Records excerpted from a collection ::
=== Begin Enclosure ===
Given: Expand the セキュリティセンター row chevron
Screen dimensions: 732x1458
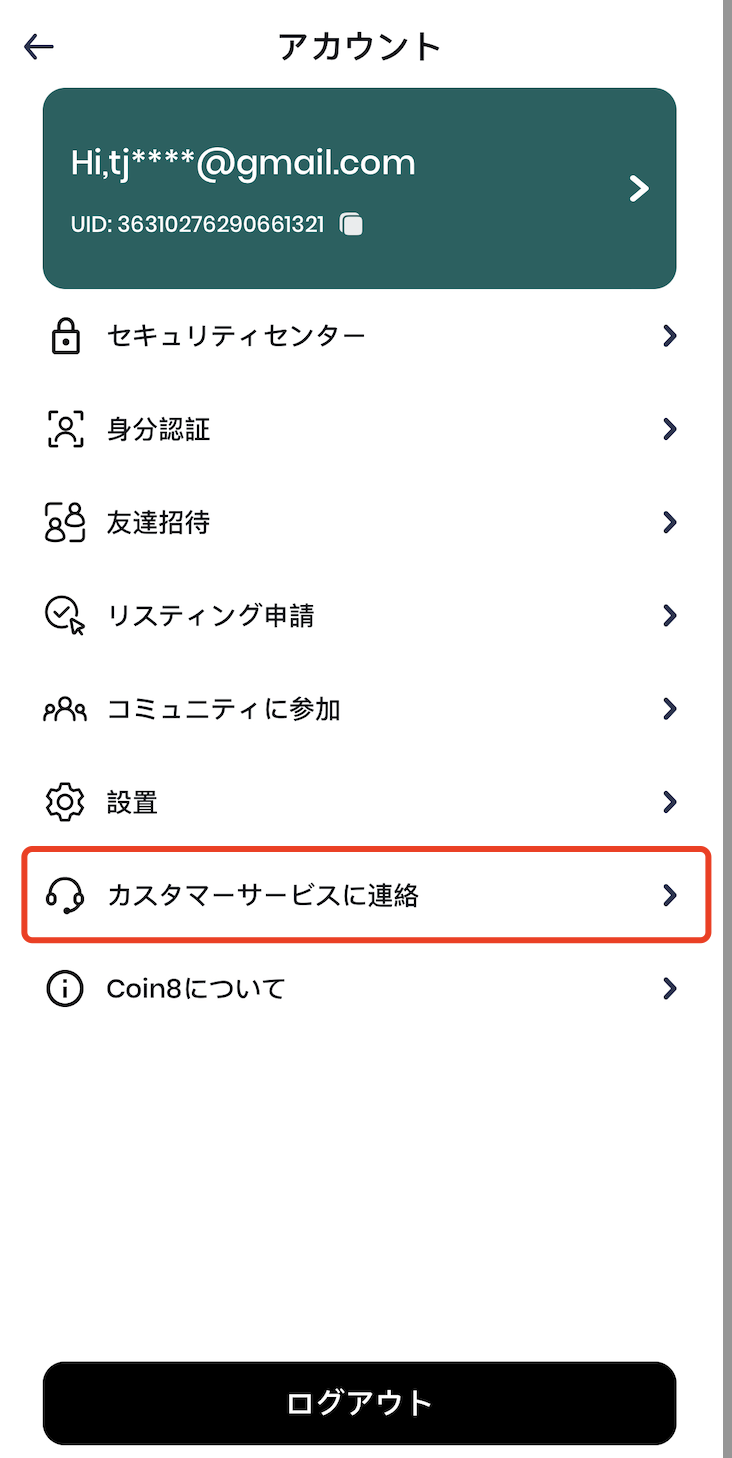Looking at the screenshot, I should tap(670, 336).
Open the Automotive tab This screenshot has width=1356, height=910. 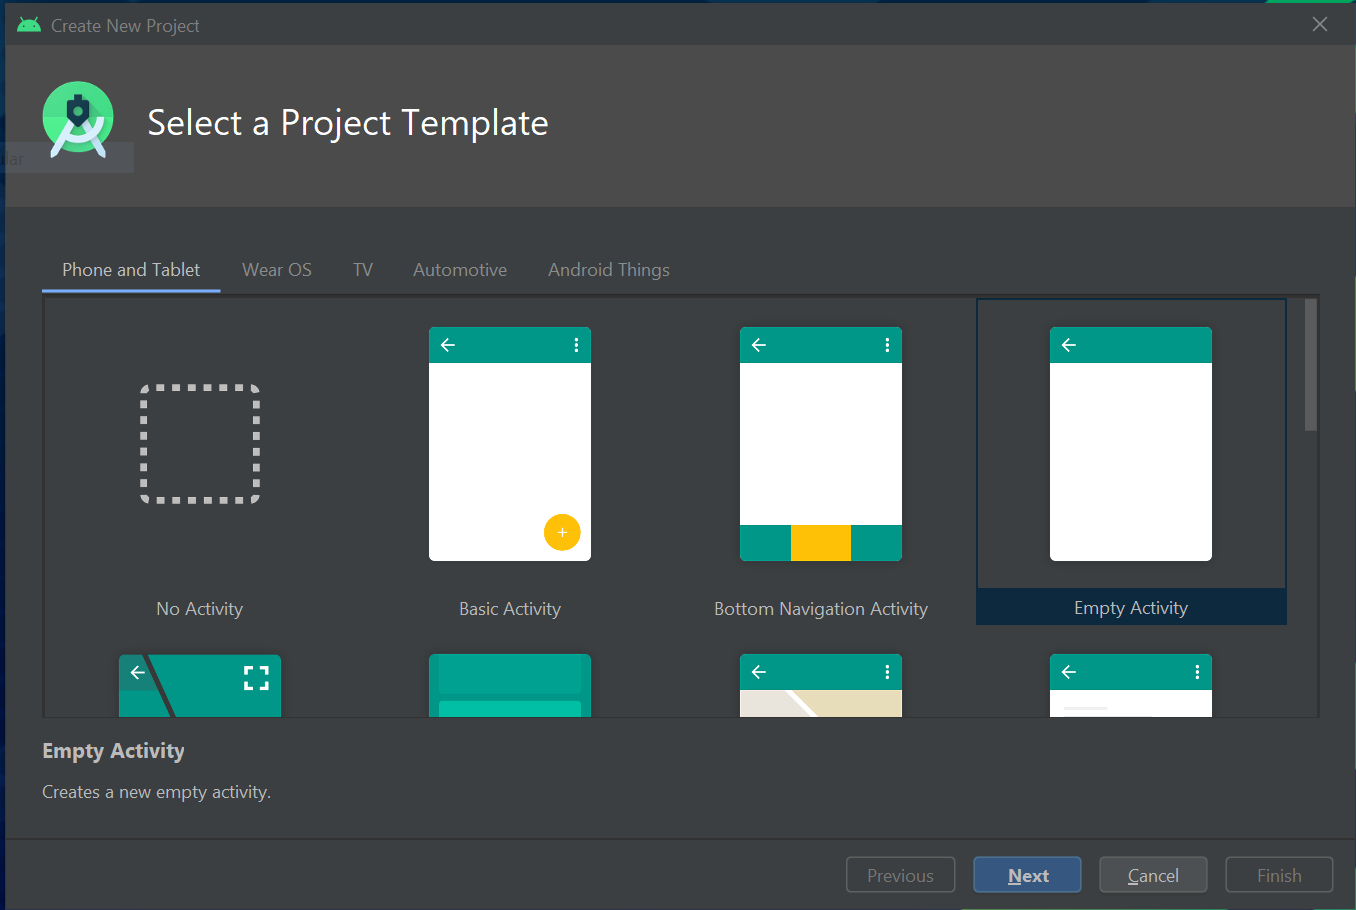[459, 269]
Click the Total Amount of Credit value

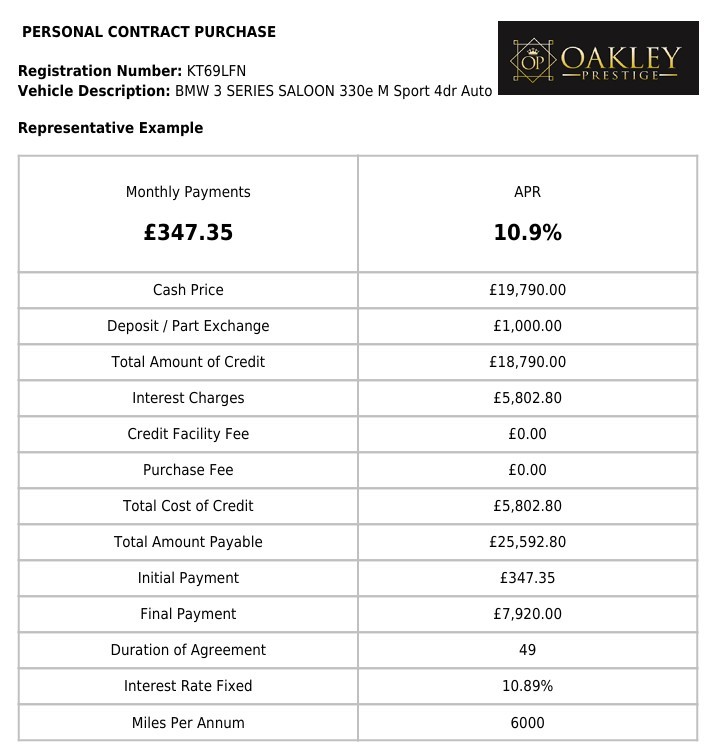527,362
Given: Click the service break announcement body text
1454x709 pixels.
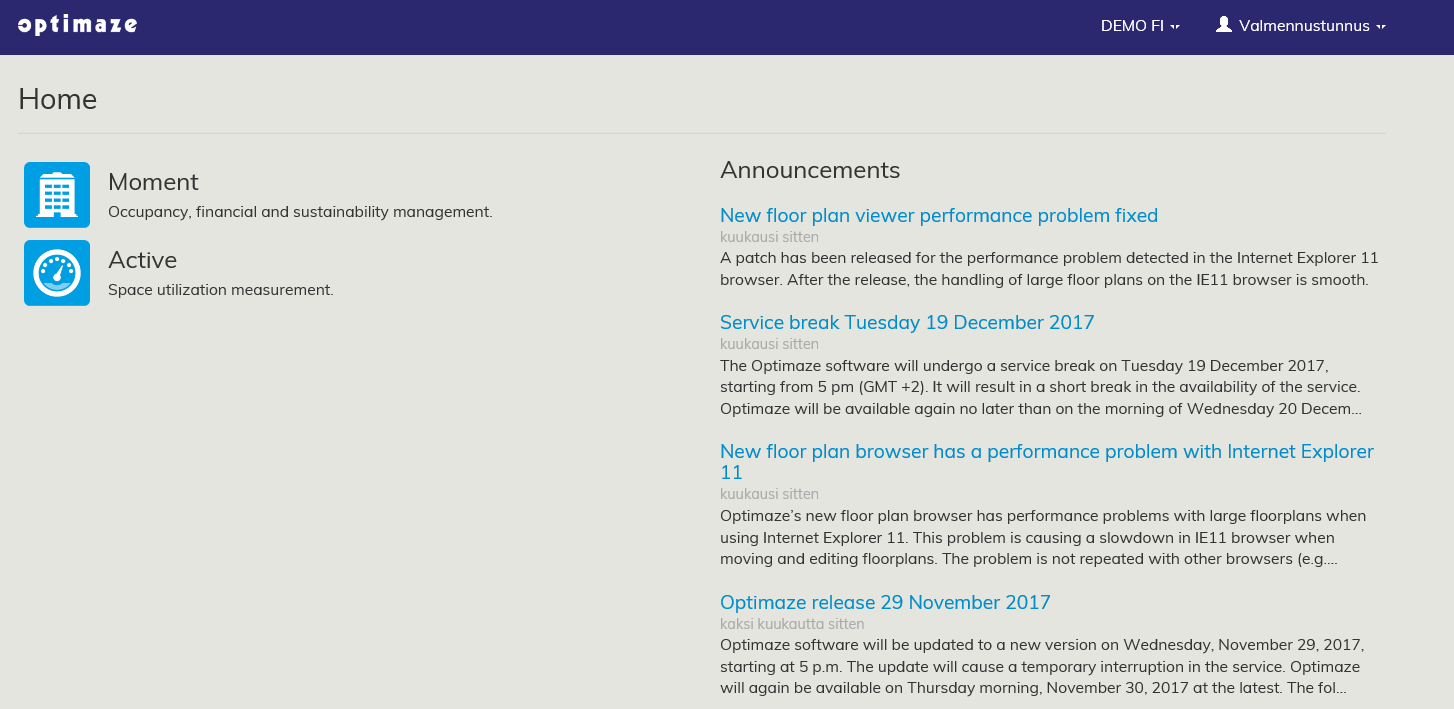Looking at the screenshot, I should click(1040, 387).
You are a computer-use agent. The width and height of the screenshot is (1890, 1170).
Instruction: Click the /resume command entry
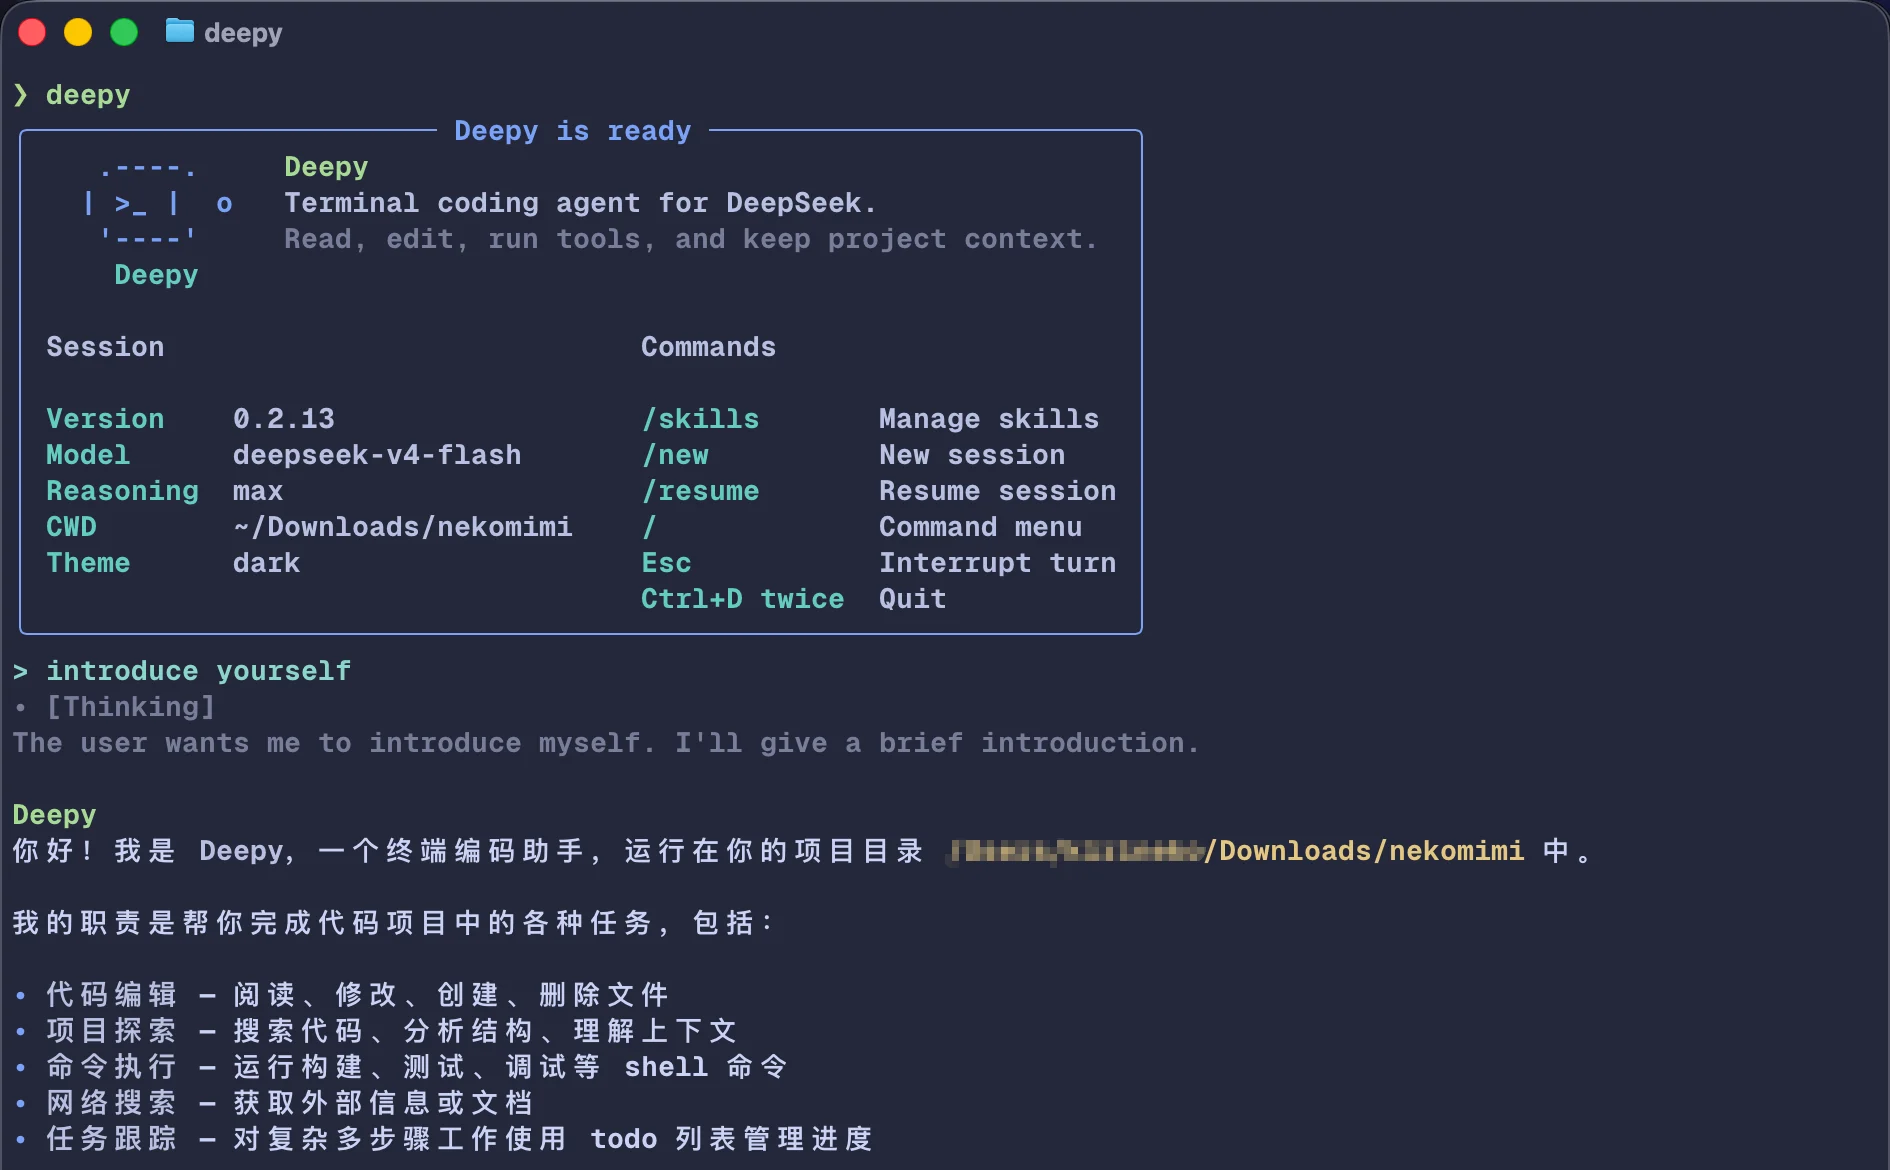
=== End Enclosure ===
Exercise objective :: Go through the entries above and copy out every line that includes the word "Given".

Your response ::
Given: Expand the セキュリティセンター row chevron
Given: Click the service break announcement body text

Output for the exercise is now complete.